The doctors know. There are statistics on this, data, which in their world is the thing that makes it real. I like doctors who know that something is wrong by the way my daughter stands now, shoulders rolled forward. In the way she eats now, leaning over her plate, two hands turning food upward and into her mouth, the horror of her own recognition that she’s scared, terrified and muted by life.

The psychiatrist says there’s an abandonment issue.

She can, sometimes, fleetingly encounter her healthy self, though these moments happen less and less now. Then she gets that look in her eye, a pleading, a desperation, because she can’t sustain wholeness like she used to. Then off she goes into nonsense talk, stupid shit like reciting height and eye color of fictional cartoon characters, proudly bending her thumbs over the backs of her hands, a double-jointed magic trick, reciting vapid data obsessively, caught in a loop of information that is empty precisely because it is nonthreatening, precisely because turning your back on assessing experience is the only way to stop the truth that you have been targeted.

No matter where you are in this town, kids will say shit on the school bus like “who will ever love you?” and then confirm it in a text message, and then in social media, and then at Target by the gym teacher’s three sons who will taunt you, “Hello Manly,” as they walk next to their mother who is wholly unaware, or is she, that her sons are doing this at each incidental cart pass down the soup aisle, the seasonal bargain corner, the paper towel lane.

I witnessed this.

At the public school, when I asked for a meeting, no one believed us. The best of them look at you sadly. The worst of them don’t look at you at all. Cowards. Burn outs. Dear teachers who hate their life: close your doors down, you motherfuckers.

I’m losing my child to mental illness. The doctors think my daughter is who they see, the transformation, the intransitive verb, the transmogrified feeling. I tell them this is pain. I tell them she’s in there like the kitten in the storm drain. They can’t see it.
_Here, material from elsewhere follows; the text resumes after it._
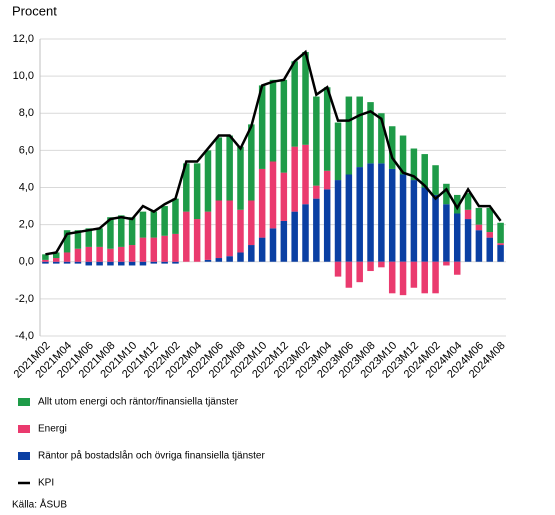  Describe the element at coordinates (24, 39) in the screenshot. I see `y-tick-label: 12,0` at that location.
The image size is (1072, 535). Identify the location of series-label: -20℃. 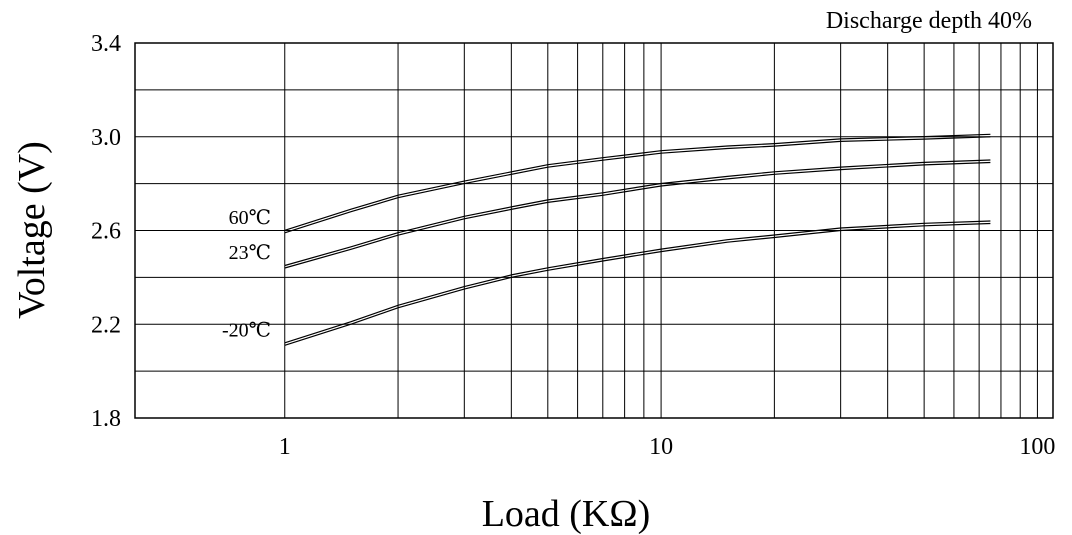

I can show you pictures, I say.

Here’s the thing, I say to her. Remember how proud Judge B was to run into us at Sam’s Club? Remember how his assistant said our adoption announcement always stayed pinned on the bulletin board next to his desk? Remember how I told you your birth parents were not allowed to regain custody of your older siblings? When you were born, Judge B saw an opportunity to save you from suffering. You are adopted, but not because you weren’t worth keeping. Your birth mom knew on some level that she couldn’t raise you safely. Otherwise, she wouldn’t have gone to the local hospital, where the nurses and social workers know her, to give birth to you. Judge B told her you would be placed in a pre-adoptive home right out of the hospital. And that’s what happened.

It’s that you were worth saving.

And then when you came into our family, it was like The Lion King. I put my cupped hands up in the air, “ahhhh, Simba.” It was like that. You were so worth saving.

I tell this to the psychiatrist. I am worried that I tell my daughter too much. He says I am doing all the right things. I dunno.

I have woken at night to the sound of someone crying only to realize I was crying in my sleep. This has happened to me only a few times before: during the dark pain after my sister’s death, during the dark pain of my divorce, and years later in the guest bedroom of my ex’s apartment (in the bed that had been our bed that had been a wedding present from his parents) the morning after taking him to and from chemotherapy, waking to crying.

Mourning is here again – and my daughter is still living.

 

Mary Mahoney is an associate professor of English in New York and Director of Medical Humanities. She is the recipient of numerous writing awards, including the Barnhill Prize for Creative Nonfiction, and fellowships from the National Endowment of the Arts and the National Endowment of the Humanities.